Polygamy in Assam is not an overnight phenomenon; it is the outcome of a long, layered history where culture, migration, socio-economic factors, and weak legal enforcement all collided to create a system that silently crushed women generation after generation. When Assam passed the Assam Prohibition of Polygamy Bill 2025, it wasn’t a random political gesture. It was the state finally admitting a long-hidden social wound, turning towards a future where women are not treated as replaceable, divisible assets. The law signals that the era of silent suffering is over and that accountability will finally walk into bedrooms where injustice once hid behind customs and religious freedoms.

Polygamy’s roots in Assam can be traced back centuries. In earlier times, certain tribal communities practiced it within a structured social setup. It served utilitarian purposes—like labour sharing or resource management—and women still retained dignity and decision-making power within their clans. But what might have been a balanced, culturally contextual practice centuries ago slowly mutated into something exploitative. The deeper scars began to appear during the late 19th and early 20th centuries, when waves of migration from Bengal and later East Pakistan (now Bangladesh) altered Assam’s demographic and cultural landscape. With these migrations came practices where polygamy was not cultural cooperation but male-centric expansion, often used to increase family size, establish economic clout, or consolidate land and political influence.
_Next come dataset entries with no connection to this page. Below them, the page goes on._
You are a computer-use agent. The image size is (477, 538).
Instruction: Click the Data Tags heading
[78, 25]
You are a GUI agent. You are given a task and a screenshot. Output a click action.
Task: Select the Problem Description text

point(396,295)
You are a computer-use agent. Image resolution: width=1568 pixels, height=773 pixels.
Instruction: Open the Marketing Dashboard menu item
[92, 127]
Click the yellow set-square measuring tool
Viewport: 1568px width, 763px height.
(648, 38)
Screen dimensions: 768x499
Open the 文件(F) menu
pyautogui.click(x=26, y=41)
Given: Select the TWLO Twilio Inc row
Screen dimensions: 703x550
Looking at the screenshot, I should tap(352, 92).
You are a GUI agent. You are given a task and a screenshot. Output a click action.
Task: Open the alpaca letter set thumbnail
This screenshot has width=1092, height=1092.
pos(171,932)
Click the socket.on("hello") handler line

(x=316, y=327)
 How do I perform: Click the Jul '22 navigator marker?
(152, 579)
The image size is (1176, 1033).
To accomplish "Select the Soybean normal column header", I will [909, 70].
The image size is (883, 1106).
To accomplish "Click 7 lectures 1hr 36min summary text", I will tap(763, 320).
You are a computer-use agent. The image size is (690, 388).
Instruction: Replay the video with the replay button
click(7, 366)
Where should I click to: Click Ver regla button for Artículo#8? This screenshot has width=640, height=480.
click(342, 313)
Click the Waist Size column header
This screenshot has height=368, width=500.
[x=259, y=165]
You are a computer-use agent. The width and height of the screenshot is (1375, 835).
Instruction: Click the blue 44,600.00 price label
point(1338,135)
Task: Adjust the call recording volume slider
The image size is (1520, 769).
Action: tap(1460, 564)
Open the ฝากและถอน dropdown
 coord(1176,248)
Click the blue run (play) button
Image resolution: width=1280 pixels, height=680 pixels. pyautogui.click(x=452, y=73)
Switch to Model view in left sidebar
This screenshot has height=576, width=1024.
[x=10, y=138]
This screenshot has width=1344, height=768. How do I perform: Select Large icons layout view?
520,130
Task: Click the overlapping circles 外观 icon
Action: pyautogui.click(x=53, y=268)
Women became the silent casualties in this demographic shift.

Over time, in districts with low literacy, weak awareness, and fragile local administrative structures, polygamy entrenched itself as a kind of twisted social status symbol. A man with multiple wives was perceived as prosperous or powerful. It was a public display of male privilege masquerading as cultural acceptance. But the price of this “status” was paid by women whose voices were buried under layers of obedience, dependency, and social conditioning.

The situation worsened when polygamy found refuge behind religious laws. While over 130 to 140 countries worldwide—Turkey, France, America, Germany, Sweden, England, Australia, Canada, Japan, Spain, Italy among them—have imposed strict restrictions or outright bans on polygamy, India continued a fragmented legal system where personal laws dictated marital rights differently for different communities. This inconsistency created loopholes. It allowed certain groups to continue the practice without fear of consequences, even though the Constitution speaks of gender equality and dignity. In Assam, these loopholes became escape routes for exploitation. A man could marry a second or third time without informing the first wife. He could abandon a woman without formal divorce, leaving her economically stranded. And he could justify everything under the shield of personal law.

When women lack economic independence, social support, and legal literacy, they become easy targets. In Assam, countless women—especially in rural belts—found themselves trapped in marriages where their husbands brought home second wives without warning. The emotional shock is only the beginning. Once a second marriage takes place, the first wife often faces immediate financial cutbacks. Her children receive less attention, fewer resources, and weaker inheritance rights. The man’s income—already limited in many households—now stretches over multiple families. In such scenarios, women silently slide into poverty while the man enjoys the unchallenged privilege of expanding his household at will.

Many first wives are pushed out of the home through psychological harassment or direct intimidation. Some are labelled “burdens,” or blamed for not having sons, or accused of being incapable of maintaining marital harmony—all convenient excuses for a husband seeking a new, younger wife. This is not culture; this is deeply structured injustice presented under the disguise of tradition.

Societally, polygamy does even more damage. It destabilises family structures, creates rivalry among children from different wives, and fuels long-term emotional conflict within households. When two or three families compete for the same breadwinner’s attention and resources, instability becomes a way of life. This has implications for mental health, education, and child welfare—three pillars that decide a society’s long-term progress.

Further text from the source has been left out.